Mais qu’attendais tu lui rétorque le Pr Namur ? Cette expérience était calculée pour augmenter ton intelligence pas pour que tout le monde t’aime. Nous n’avions aucun contrôle sur ce qui arriverait à ta personnalité, et d’un jeune homme arriéré, mais sympathique, tu es devenu un salopard arrogant, égocentrique, antisocial.

-Le problème, mon cher professeur, est que vous vouliez quelqu’un que vous pourriez rendre intelligent, mais qui pourrait encore être gardé dans une cage, et exhibé quand ce serait nécessaire pour que vous récoltiez les honneurs que vous recherchez. L’ennui, c’est que je suis une personne. « 

Tout est dit. On a bien peu progressé dans les rapports humains.

Charlie est un fêlé. Il restera d’une façon ou d’une autre un fêlé toute sa vie. Mais à travers toute fêlure, il y a un rayon de lumière qui passe. Il est touchant dès les premières pages, lorsqu’il écrit ses comptes rendus imposés par ses médecins, bourrés de fautes d’orthographe et de syntaxe, mais aussi pleins d’images et de feeling. Il est flippant quand on le voit changer peu à peu mais sans renoncer à ce qu’il est vraiment, à ceci près qu’il est désormais capable de se retourner sui lui-même, et de s’analyser. Il acquiert de la profondeur. Il est troublant lorsqu’il se rapproche de ce qui aurait pu être sa véritable vie, de par ses connaissances nouvelles, les langues parlées, les intuitions et les fulgurances de pensée qu’il est désormais capable d’avoir. Il nous fait pleurer lorsqu’il chute, et qu’il le sent, et qu’il le sait, lorsque la créature échappe à ses créateurs.  Il nous bouleverse lorsqu’il dégringole, se désagrège dans une explosion atomique de l’esprit au point de se fondre dans une forme de matérialisme mystique.

On retrouve chez Daniel Keyes, ce thème récurrent du Syndrome dissociatif de la personnalité, d’un éclatement et d’un émiettement de l’âme, une sorte de schizophrénie créée de toutes pièces, lorsque Charlie Génie parle de Charlie idiot.
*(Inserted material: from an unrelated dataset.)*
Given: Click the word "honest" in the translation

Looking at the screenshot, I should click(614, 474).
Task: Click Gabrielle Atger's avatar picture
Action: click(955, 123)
Parce que Charlie Génie reste toujours un décalé de la vie, poursuivi qu’il est par ses racines, avec son double qui lui colle à la peau, ce Charlie désadapté qui demeure toujours à quelques encablures de lui, exerçant tacitement un pouvoir de témoin culpabilisateur cadré, tout près, dans sa fenêtre. Parce qu’en dépit de l’opération, « Charlie idiot est toujours en lui ».  On retrouvait déjà cette problématique de l’auteur   dans son autre grand texte « les Mille et Une vies de Billy Mulligan ».

Ce livre nous plonge dans un abime de questions et de réflexions, sur nous et sur l’autre.    On ne rit jamais de Charlie, on rit ou on pleure mais avec lui.

De quoi cette histoire est-elle la métaphore ? Peut-être tout simplement de s’accepter tels que nous sommes, se laisser accepter et aimer tels que l’on est, avec respect, avec nos propres failles. Nous faisons de notre mieux. Ce livre paru en 1966 n’a vraiment pas pris une ride, il nous conforte dans ce sentiment de compréhension et d’attention nécessaire à   l’autre.  Il se révèle au final très actuel face aux résurgences intolérables du racisme de toutes sortes, à l’ostracisme de la différence, et pose aussi la question d’un eugénisme dont l’Histoire nous a démontré la faute.  C’est un très beau message d’espoir mais aussi de prudence sur les institutions et sur les manipulations dont nous sommes l’objet. Parce que  bien avant l’heure, il pose la question  de l’Intelligence augmentée  et du Transhumanisme. En tous cas, je l’ai ressenti comme ça.

La version complètée de l’ouvrage est aussi passionnante, car l’auteur partage le cheminement qui l’a conduit à écrire ce livre, ses difficultés à frayer dans le milieu littéraire américain des années 60, sa volonté de ne jamais dévier de l’histoire qu’il tenait à écrire sans influences.

Je trouve avec le recul, ce livre universel. Il finit par se dégager et se dissocier de son auteur pour prendre son envol et devenir autonome. C’est le propre des grandes œuvres. Charlie se libère de son créateur. Il vit sa vie. Et son double animal métaphorique, Algernon ,   demeure là :  les fleurs sont pour elle. Et sans doute aussi pour Charlie. On les quitte tous deux,  la boule au ventre.

Magnifique. A lire, ou à relire. Une histoire impossible à oublier.